Michelle: So I’m so very glad that you mentioned that the synopsis gives away Ellin’s love interest! I usually don’t read the back cover anyways once I decide to start a book but I appreciate the warning. Still, the temptation is GREAT to peek! And the hubby keeps taunting me cause he read the back when I told him what you said 🙂 I started it tonight, but I’m only a few pages in so I’m looking forward to see where it goes.

Chachic: So I’m a couple of chapters in and I’m still confused regarding Ellin’s love interest! Haha I’m not even sure if the guy mentioned in the synopsis is really the romantic lead because I can see the story going in other directions. So funny that your husband keeps taunting you though. Don’t worry, you’ll probably go through the chapters quickly and you’ll reach the place where I currently am (end of chapter 12) in no time.

Michelle: So I’m up to page 100 or so now and once again Meg Burden is astounding! So much happens and it always catches me completely off guard!

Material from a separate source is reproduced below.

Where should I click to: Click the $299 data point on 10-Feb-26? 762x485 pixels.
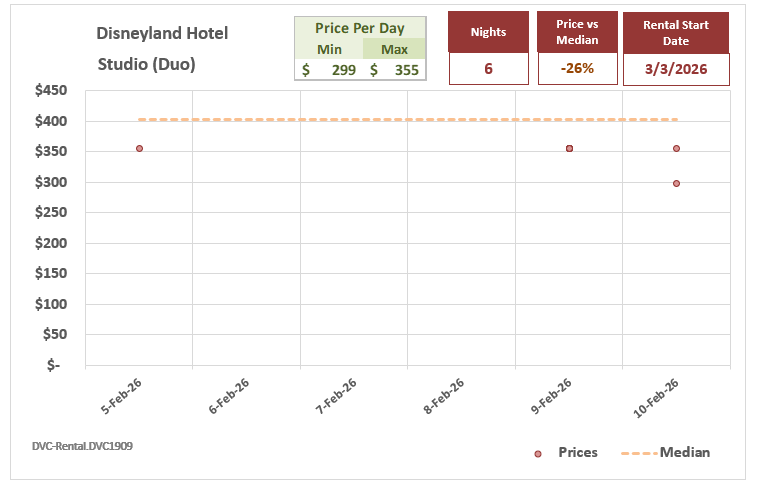(677, 183)
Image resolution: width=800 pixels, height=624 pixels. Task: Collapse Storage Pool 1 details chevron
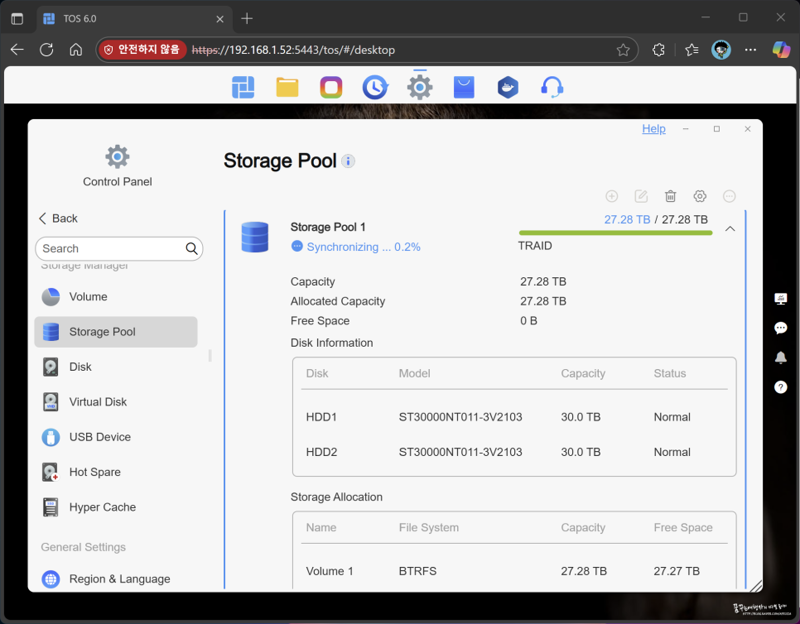click(x=730, y=229)
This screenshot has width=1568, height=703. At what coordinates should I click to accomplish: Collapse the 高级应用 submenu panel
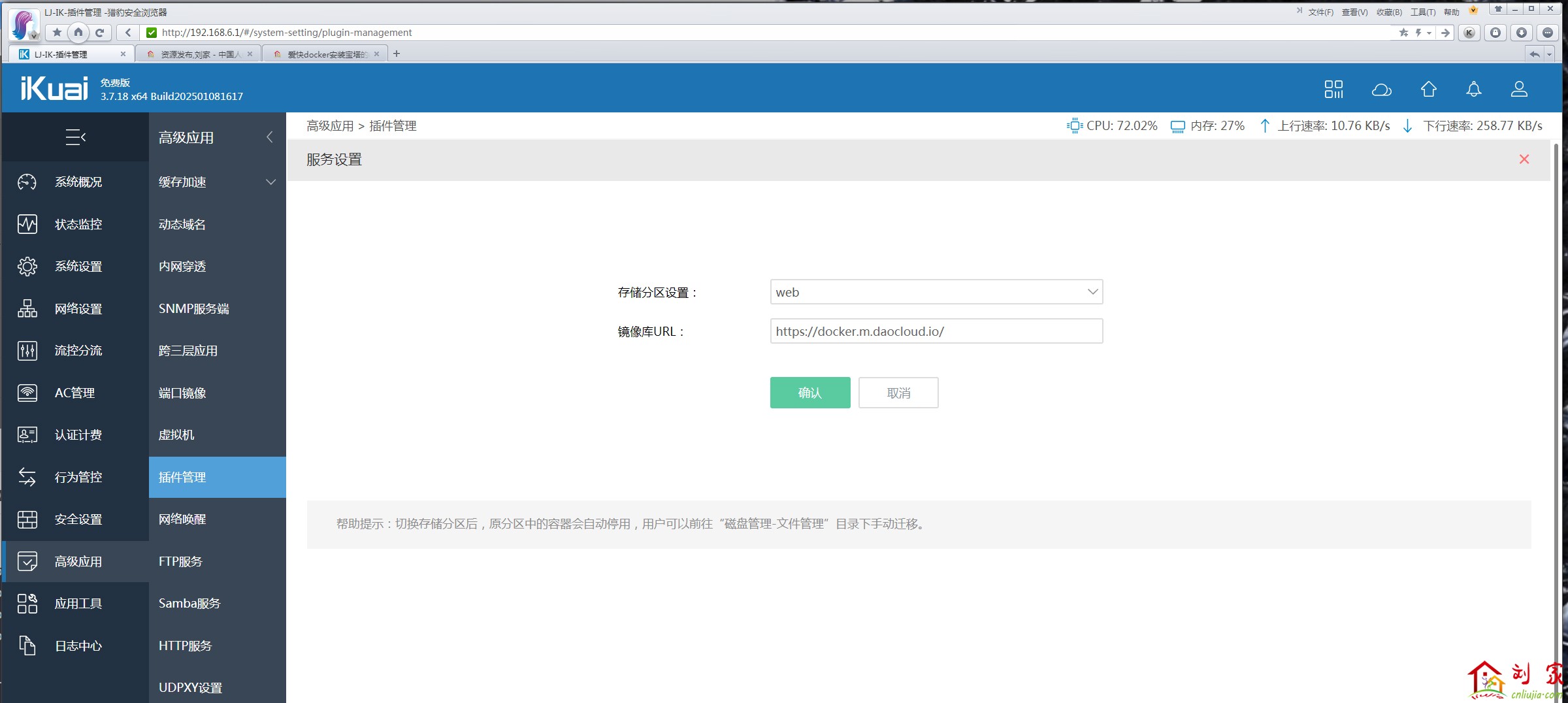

Also, how fun that we are getting a greater insight into Finn’s character! If possible I am loving him more than ever now due to those chapters from his perspective. Seriously! I just want gather that boy up and hug him tight.

Chachic: We’re at about the same page so that’s good. 🙂 Yes, I was so surprised at how quickly things unfolded in the first few chapters of the The King Commands! I haven’t been able to predict any of the events that have happened so far – and that’s a good thing, right?

I love the chapters from Finn’s POV! I did a bit of searching and found this interview that Meg Burden did on bookshelves of doom and she talks about how she wanted to write from a different POV in the second book but didn’t want it to feel disconnected with the first one.

Sorry, I just had to share this – Meg Burden replied to a conversation that Angie and I had on Twitter.

Michelle: How crazy is it that Meg Burden chatted with you on Twitter! Maybe she gets alert emails (like me) when someone happens to mention me there. Pretty cool tho. It is sad that she didn’t get to write a 3rd book for the series, but I am secretly thrilled that it does all get wrapped up in TKC since there isn’t another one for us to read. Nothing worse than being left hanging during the middle of a truly awesome series.

Chachic: I know, I was amazed when Meg Burden replied on Twitter! It is sad that there wouldn’t be a third book in this series but at least things are nicely wrapped up in TKC and we don’t have to wait for the next installment. So glad I decided to buy a copy of TKC when I ordered Northlander. I wouldn’t have minded waiting a bit to read the sequel because Northlander stands well enough on its own. It’s just that I enjoyed it so much so I wanted to start on TKC right away.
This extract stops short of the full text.